Once again, I would like to give you a photo of the display, but I have to wait until I can get someone to take a picture for me.

The visual density of my environment. First there are the books — in the big main room, the study, and the bedroom. Mostly a deeply random collection of things saved from the dispersal of my 40,000-volume professional library, though there are some coherent subcollections. But possibly worth scanning: I doubt that there’s anyone else in the world with this collection of titles, so you might find some surprises.

Then on almost every remaining horizontal surface, collections of objects — remarkable, pretty, funny, sexy, artfully made, full of affectionate associations. Gay symbols, penguins, mammoths, phallic symbols. In the heavily X-rated bedroom, representations of dicks, simulacra of dicks, creatures with bodyparts in the shape of dicks, and so on.

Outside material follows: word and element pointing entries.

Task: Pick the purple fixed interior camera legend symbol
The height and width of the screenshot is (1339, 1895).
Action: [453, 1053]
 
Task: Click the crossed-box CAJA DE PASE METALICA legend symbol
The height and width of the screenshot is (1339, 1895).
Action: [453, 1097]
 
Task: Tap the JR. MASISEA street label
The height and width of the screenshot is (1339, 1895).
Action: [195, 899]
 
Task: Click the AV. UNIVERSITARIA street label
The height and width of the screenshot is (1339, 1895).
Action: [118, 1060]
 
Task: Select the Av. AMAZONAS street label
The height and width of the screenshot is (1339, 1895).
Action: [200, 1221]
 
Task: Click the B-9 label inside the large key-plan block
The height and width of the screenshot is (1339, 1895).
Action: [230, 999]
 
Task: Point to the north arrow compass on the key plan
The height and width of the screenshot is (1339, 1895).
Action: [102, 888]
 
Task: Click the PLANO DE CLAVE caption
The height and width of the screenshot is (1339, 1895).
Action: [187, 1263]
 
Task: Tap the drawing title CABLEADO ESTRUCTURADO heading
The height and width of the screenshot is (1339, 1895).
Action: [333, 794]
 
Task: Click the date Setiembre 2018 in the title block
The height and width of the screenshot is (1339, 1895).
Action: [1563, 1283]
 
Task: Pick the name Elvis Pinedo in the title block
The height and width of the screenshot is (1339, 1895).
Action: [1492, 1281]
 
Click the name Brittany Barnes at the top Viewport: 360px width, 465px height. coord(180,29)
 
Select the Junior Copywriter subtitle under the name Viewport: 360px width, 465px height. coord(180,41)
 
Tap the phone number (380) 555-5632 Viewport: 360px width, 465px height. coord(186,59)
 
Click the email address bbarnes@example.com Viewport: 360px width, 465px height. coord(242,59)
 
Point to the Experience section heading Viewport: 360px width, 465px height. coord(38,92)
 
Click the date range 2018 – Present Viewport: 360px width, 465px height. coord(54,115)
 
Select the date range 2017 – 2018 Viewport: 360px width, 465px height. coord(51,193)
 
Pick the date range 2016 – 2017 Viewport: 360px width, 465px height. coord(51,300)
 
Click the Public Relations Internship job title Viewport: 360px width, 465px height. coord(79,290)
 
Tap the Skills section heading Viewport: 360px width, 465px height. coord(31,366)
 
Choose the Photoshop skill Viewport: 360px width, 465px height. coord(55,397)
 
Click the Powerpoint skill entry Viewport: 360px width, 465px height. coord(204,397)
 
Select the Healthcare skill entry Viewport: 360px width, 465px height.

And on almost every available vertical surface, artworks, cartoons, collages, Zwicky images, postcards (men, animals, food, whatever), and photographs, both family photographs  and hot guys. In the heavily X-rated bedroom, a huge assortment of my XXX-rated homoerotic comic collages.

Much here to amuse the eye and engage the mind. Come visit sometime.



Two homoerotic angels for a Sunday morning

May 21, 2023

(Warning: There will be genitally explicit male nude art works, if that sort of thing offends you. On the other hand, it’s Art, and we should all be able to take it in stride.)

From Pinterest this morning, where the drawings weren’t sourced:

(#1) Google Images identifies this as an Japanese anime drawing, but I haven’t been able to place it in the context of any particular story (but if you’re into this sort of thing, that’s one hot angel-boy)

(#2) This turns out to be a hematite-red monochrome drawing (artist not identified) based on the 2011 painting Fallen Angel by Italian artist Roberto Ferri, which WikiArt describes as “neo-baroque” and “kitsch” in the religious painting genre (more on Ferri below)

I suspect that it’s the homoeroticism of Fallen Angel — it’s not pure art, it’s sullied by the stink of faggot desire — that causes WikiArt to describe it as kitsch.

(This version of the Ferri is also a genitally explicit male nude, while the Ferri original (#3 below), though homoerotic, is genitally innocent.)

Veteran readers of this blog will know that I have a thing for winged men, especially if they have an actual homoerotic edge to them, as these two drawings do. (Well, as I note every so often, I am in fact a faggot with a very strong sex drive, so homoerotic art resonates with me, especially if it’s well done as art.)